::: Records provided

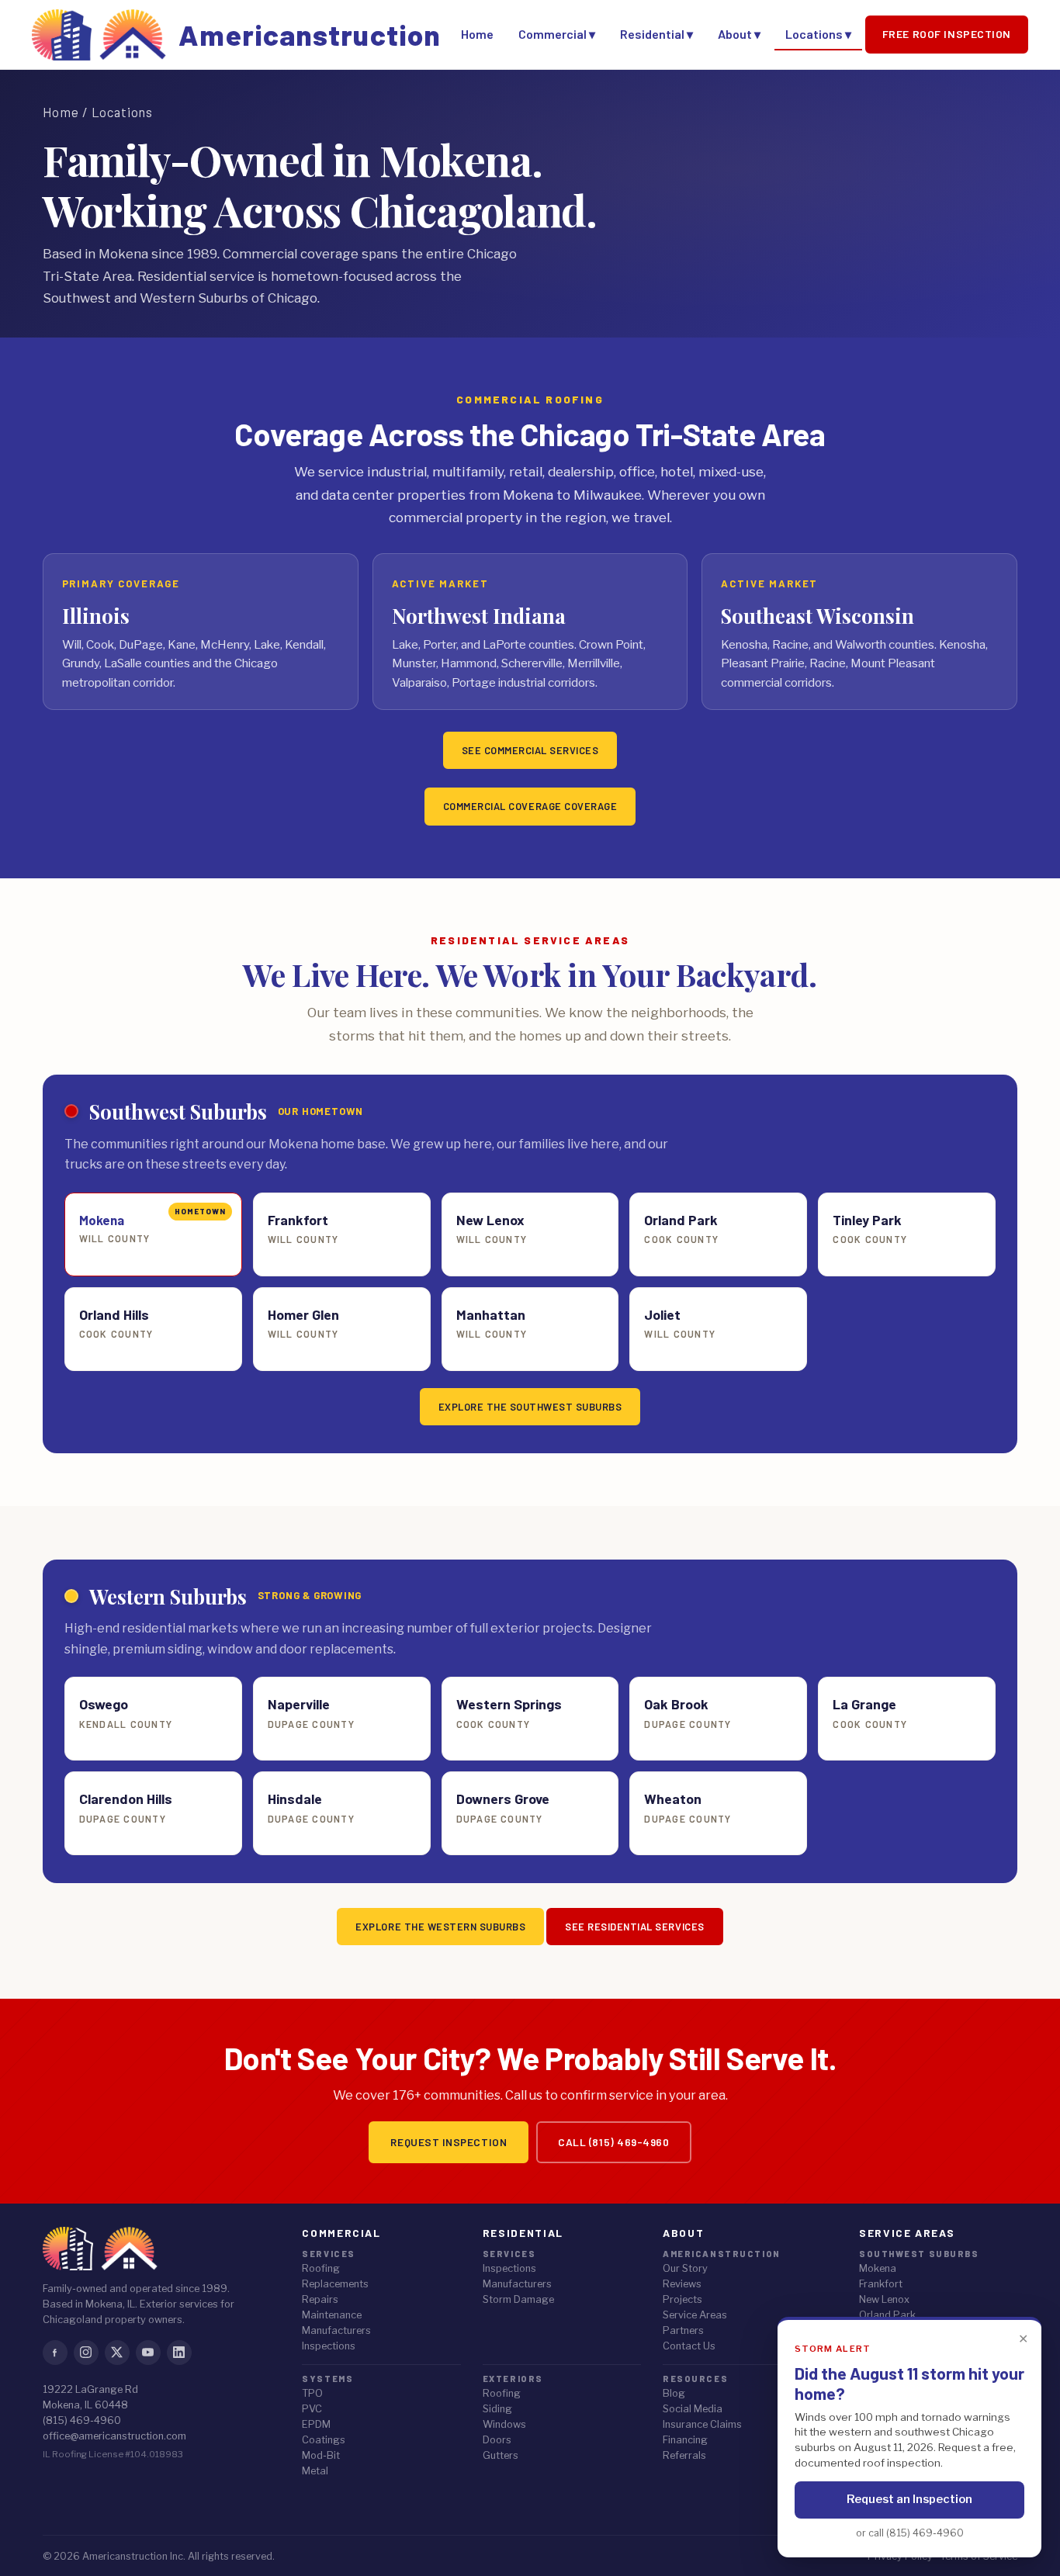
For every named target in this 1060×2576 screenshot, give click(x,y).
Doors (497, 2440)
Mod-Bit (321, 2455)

::::::
::: Records provided

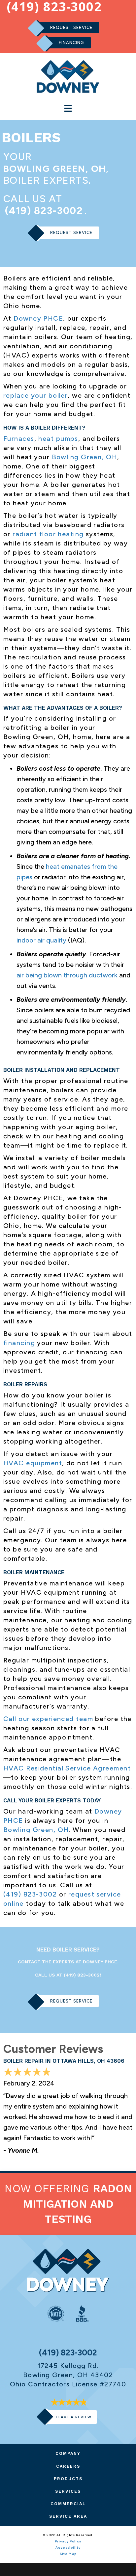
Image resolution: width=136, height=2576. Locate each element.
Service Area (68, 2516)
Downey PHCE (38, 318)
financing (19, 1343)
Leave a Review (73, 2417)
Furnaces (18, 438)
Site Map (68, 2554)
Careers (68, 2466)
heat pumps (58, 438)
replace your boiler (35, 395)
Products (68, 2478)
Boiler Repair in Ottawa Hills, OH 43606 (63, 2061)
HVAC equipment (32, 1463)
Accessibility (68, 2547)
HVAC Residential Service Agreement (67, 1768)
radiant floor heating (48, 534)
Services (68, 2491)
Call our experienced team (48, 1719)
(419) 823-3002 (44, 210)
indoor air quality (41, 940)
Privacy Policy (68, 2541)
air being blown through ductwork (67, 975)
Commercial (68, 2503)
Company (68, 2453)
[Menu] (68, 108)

::::::

Assignment: Please copy the lines above from the line with "Leave a Review (73, 2417)" up to and including the line with "[Menu] (68, 108)", exactly as written and with nothing else.

Written answer:
Leave a Review (73, 2417)
Furnaces (18, 438)
Site Map (68, 2554)
Careers (68, 2466)
heat pumps (58, 438)
replace your boiler (35, 395)
Products (68, 2478)
Boiler Repair in Ottawa Hills, OH 43606 (63, 2061)
HVAC equipment (32, 1463)
Accessibility (68, 2547)
HVAC Residential Service Agreement (67, 1768)
radiant floor heating (48, 534)
Services (68, 2491)
Call our experienced team (48, 1719)
(419) 823-3002 (44, 210)
indoor air quality (41, 940)
Privacy Policy (68, 2541)
air being blown through ductwork (67, 975)
Commercial (68, 2503)
Company (68, 2453)
[Menu] (68, 108)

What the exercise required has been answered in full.